The study, which is said to be the largest ever that included wearable fitness tracking devices, aimed to see whether more intense activities and exercise had a large impact on health rather than just increasing the amount of exercise an individual does each week. The ultimate aim was to see whether these types of activities contributed to a lower risk of death.
“Our results show that doing more activity of any intensity is beneficial, but that expending those calories in more intense activity is better still. By gradually building up the intensity of physical activity we do each day we can improve our future health,” said Dr. Tessa Strain of the MRC Epidemiology Unit in a statement.
Researchers had participants of the study wear activity trackers on their wrist to collect data on how long participants exercised for and at what intensity these exercises occurred. Of the 96,476 participants, 732 died during the time of the trail. Researchers did find that as people upped the intensity of workouts, the risk of death lowered following the three years.
Here’s a breakdown of how it went:
- For participants who participated in 20 KG of physical activity daily, they were a third less likely to die compared to others who accumulated 15 KG a day. Participants in this grouping participated in at least 10% of moderate-intensity activity. They acquired the rest of their recommended exercise through 35-minute walks and an additional two minutes via a faster-paced walk.

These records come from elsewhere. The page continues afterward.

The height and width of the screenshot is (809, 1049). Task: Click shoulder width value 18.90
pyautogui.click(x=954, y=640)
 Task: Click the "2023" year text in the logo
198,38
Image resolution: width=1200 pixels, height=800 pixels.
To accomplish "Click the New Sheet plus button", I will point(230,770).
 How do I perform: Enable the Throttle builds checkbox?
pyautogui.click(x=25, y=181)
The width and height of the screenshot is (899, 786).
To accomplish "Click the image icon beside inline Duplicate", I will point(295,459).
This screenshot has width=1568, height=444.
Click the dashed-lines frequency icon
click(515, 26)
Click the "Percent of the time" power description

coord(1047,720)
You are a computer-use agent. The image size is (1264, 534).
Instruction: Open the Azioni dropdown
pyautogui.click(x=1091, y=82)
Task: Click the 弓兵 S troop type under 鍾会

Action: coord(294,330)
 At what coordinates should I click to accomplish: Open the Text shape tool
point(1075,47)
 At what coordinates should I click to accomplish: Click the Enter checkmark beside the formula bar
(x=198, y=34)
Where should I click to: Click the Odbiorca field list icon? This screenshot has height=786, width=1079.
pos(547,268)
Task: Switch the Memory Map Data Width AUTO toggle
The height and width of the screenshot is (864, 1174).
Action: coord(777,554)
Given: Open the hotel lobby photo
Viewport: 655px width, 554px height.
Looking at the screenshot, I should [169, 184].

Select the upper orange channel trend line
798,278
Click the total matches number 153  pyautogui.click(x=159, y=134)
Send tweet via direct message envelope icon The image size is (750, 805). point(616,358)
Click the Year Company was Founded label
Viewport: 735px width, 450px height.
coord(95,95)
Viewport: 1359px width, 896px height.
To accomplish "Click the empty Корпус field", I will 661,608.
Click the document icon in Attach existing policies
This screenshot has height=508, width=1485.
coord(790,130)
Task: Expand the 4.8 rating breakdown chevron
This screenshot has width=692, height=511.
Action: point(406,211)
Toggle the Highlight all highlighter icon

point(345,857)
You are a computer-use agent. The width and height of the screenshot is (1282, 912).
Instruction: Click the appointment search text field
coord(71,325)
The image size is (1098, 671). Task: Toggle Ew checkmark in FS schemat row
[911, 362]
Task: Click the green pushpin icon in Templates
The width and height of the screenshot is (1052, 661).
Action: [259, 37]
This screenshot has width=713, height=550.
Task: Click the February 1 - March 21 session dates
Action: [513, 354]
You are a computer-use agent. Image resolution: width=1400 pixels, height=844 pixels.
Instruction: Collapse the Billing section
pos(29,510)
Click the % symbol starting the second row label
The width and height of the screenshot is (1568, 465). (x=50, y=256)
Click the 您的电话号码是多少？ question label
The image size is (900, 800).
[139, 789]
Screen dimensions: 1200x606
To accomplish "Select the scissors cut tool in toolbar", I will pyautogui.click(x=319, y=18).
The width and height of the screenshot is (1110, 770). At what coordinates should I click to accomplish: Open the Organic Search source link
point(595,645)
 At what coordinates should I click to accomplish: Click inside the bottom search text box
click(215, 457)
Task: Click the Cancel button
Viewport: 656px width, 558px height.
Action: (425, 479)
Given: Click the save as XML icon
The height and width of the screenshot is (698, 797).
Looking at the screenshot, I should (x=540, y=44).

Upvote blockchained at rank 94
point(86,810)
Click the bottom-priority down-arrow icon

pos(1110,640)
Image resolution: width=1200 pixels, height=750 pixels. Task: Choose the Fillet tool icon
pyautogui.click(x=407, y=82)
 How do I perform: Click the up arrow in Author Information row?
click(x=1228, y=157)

- People who participated in 30 KG of physical activity daily were half as likely to die compared to the 15 KG grouping at 10% of moderate-intensity activity. But when it was increased to 30% of moderate-intensity activity, only a quarter were eas likely to die, researchers said.
“Our research shows how the use of wearable devices capable of measuring physical activity in large cohorts can help disentangle the roles of volume and intensity of activity in influencing future health,” said Dr. Soren Barge, a senior author of the study.
“The availability of data from nearly 100,000 participants in UK Biobank, backed up by a series of validation studies, allowed us to compare the impact of activity intensity in groups with similar overall volumes of physical activity, and demonstrate that more intense physical activity has health benefits beyond just contributing to total activity volume.”